A fundamental policy of the TTPA is to leave consideration of the substance and merits of the underlying matters to one court, with the other court lending assistance subject only to ensuring basic safeguards are present. This may be seen in the rules for staying proceedings where the courts of the other country are more appropriate (eg Whyte v a2 Milk Company Ltd [2023] 2 NZLR 486 in the context of class actions), enforcement of judgments (eg Lange v Lange [2021] NZFLR 719), anti-suit injunctions (A-Ward Ltd v Raw Metal Corp Pty Ltd [2024] 2 NZLR 475) or interim relief in support of proceedings in the other court (Wikeley v Kea Investments Ltd [2024] QCA 201).

Thus, the Court in Sunnya rejected the respondents’ reliance on the principle that “a state should refrain from demanding obedience to its sovereign authorities by foreigners in respect of their conduct outside the jurisdiction” (MacKinnon v Donaldson Lufkin & Jenrette Securities Corp [1986] Ch 482); implicit in the High Court’s reasoning is that there could be no objection to the Australian court issuing an extraterritorial subpoena because it was the very purpose of the regime to authorise them being issued and enforced. At common law, it is doubtful whether an extraterritorial subpoena could be enforced (and therefore should be granted in the first place): Hurtigbat Vestfold Sverige Line AS v The Ship “Om” (2000) 16 PRNZ 469. In the absence of the statutory regime, the New Zealand court would inevitably not grant orders to enforce a subpoena issued by a foreign court, not least because from the perspective of New Zealand courts the foreign court would not have had subject-matter jurisdiction to grant it.

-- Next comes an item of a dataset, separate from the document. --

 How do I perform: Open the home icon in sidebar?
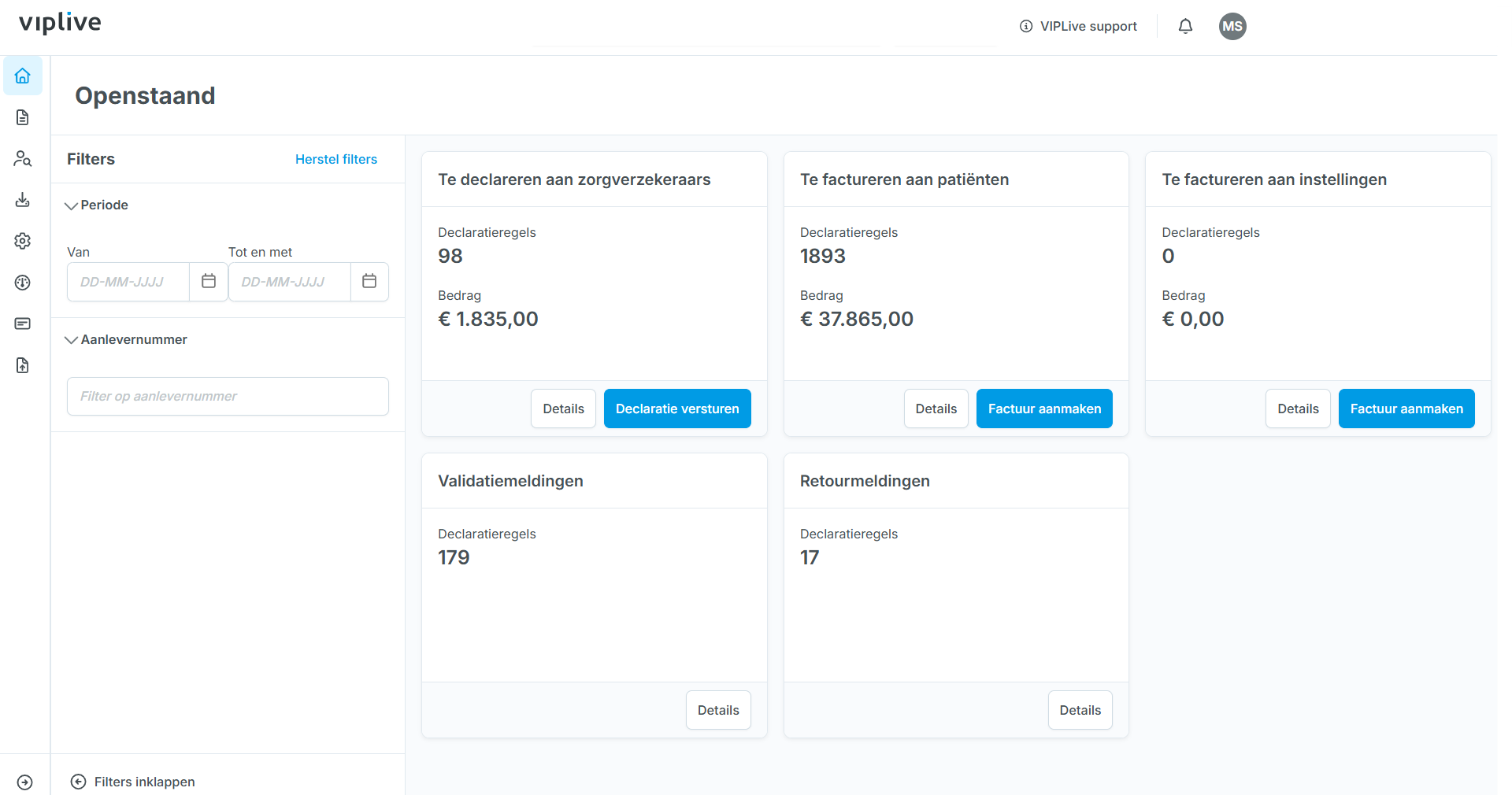click(23, 76)
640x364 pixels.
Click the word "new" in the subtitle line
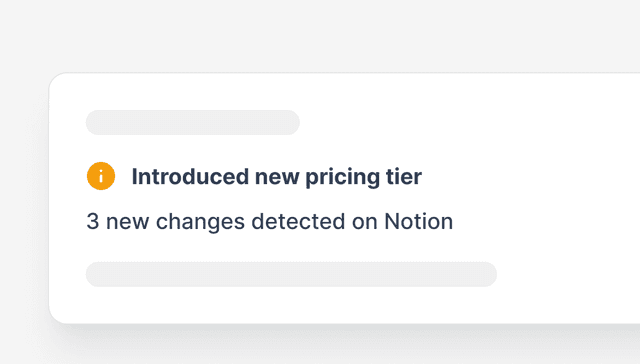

It is also noteworthy that the Court was prepared to enforce the subpoena notwithstanding the (quasi)-criminal context. The subpoena had been issued by the New South Wales Supreme Court in proceedings for contempt taken against the second respondent (and that Court rejected the proposition that the potential incrimination of the second respondent was a valid excuse for the first respondent to refuse to comply). And, of course, quasi-criminal consequences flow directly in New Zealand from a failure to comply with the Australian subpoena. Again, these considerations would have loomed large at common law, since it is a general principle that the New Zealand courts will not lend their assistance to the enforcement of foreign penal laws. It was a matter for the Australian court to consider whether the potential incrimination of the second respondent offered a basis to have the subpoena set aside; those arguments being exhausted in the Australian court, it was the duty of the New Zealand court to ensure the subpoena could be given effect.

Finally, the decision touches on interesting issues concerning contempt by third parties who are not parties to a court order but aid or abet its breach (including in their role as directors). That will be the subject of further commentary from Maria Hook in a subsequent post.